JHW – Absolutely. The unreliability of memory could be extending into it as well. Figuration and narrative go hand in hand and gives us something to cling onto and make sense of. Abstraction is the disintegration of the recognisable image, a sort of slippage. It makes things appear less certain.
KF – I like the fact that you’re basing the abstraction equally with the figuration and that they both feed off each other. This way, abstraction is equally at the forefront of the work, instead of just becoming another background for a portrait.
JHW – That’s what I want. I regard them both as the same thing. I was talking with one our tutors, who made me question the importance of the terms abstraction and figuration. I suppose it helps us have a word ready to understand the work, but both terms are forms of representation in the end. I like the idea that we can treat them with equal prominence and see how they interact together.
I’m influenced by artists like Cecily Brown and Flora Yuchnovich. Both artists create these grand paintings that are full of energy and they are figurative and abstract at the same time. You can kind of figure things out, but they also just swim with the decipherable imagery and you’re never sure exactly what’s going on. That’s what makes them exciting for me.
KF – They’re really pushing the abstraction and you can never fully comprehend the image. They seem to construct the figures through the abstraction. Have you ever thought about creating a character study or depicting a scene that has more of a specific meaning to you, or is the context of the work left more open to interpretation?
JHW – In my later work, it became more mediated and constructed. I source material from photographs that I’ve taken at different periods of my life and then I put them together. I’m trying to create an imaginary narrative that only exists once I put the images together. Before, I was painting scenes from photographs, especially of the sea.

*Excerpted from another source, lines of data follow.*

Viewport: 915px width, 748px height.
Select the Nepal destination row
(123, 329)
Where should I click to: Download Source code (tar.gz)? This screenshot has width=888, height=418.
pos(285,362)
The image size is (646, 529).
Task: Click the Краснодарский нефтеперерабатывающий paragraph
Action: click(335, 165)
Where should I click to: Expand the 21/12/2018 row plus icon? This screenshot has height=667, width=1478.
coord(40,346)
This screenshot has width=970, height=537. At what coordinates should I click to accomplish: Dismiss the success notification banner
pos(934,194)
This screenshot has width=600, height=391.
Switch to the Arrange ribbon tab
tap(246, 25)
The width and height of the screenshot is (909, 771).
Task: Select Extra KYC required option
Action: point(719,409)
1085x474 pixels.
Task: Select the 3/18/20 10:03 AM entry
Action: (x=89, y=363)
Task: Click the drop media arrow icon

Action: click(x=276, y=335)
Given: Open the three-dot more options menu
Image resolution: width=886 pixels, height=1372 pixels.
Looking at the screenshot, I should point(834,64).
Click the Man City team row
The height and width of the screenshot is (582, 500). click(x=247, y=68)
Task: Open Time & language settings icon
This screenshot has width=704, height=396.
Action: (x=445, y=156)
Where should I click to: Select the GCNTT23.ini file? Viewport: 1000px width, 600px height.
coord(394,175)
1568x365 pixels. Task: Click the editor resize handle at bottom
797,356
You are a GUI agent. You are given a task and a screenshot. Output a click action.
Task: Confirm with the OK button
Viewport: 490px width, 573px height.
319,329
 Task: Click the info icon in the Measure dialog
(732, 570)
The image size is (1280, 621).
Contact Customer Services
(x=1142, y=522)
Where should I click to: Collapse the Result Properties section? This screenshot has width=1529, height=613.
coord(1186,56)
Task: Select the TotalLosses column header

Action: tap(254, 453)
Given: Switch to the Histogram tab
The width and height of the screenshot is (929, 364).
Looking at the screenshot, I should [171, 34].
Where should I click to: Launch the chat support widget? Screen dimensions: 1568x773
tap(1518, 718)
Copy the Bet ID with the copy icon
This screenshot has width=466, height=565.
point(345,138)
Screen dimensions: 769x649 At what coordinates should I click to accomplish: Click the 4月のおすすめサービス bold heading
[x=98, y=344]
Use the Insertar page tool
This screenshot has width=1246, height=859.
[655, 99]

I really liked using the sea as a motif, because it’s unknowable and I could be quite expressive and use it as a way to explore abstraction and figuration. I didn’t think that I was constructing a specific narrative though, it just was what it was. I had a real connection to it, and I was almost trying to recapture the memory of that time. In my latest work, I don’t really have an emotional connection to it, and I’m not painting a specific scene that I’ve experienced.
KF – I like the translation that you’re doing in your work. It seems like it’s important that you’re very animated while painting. I like that you’re using this mirroring effect in the process of painting as well. It’s very right vs left brain. It’s interpreting the same idea but in opposite mentalities.
JHW – There is an interplay between the two languages. The performance of painting can be like a catharsis, it’s the the vivid brushwork and interplay between the abstract and figurative languages that are telling their own story. There is also the act of painting as a self portrait and having the brush marks tell their own story in a way.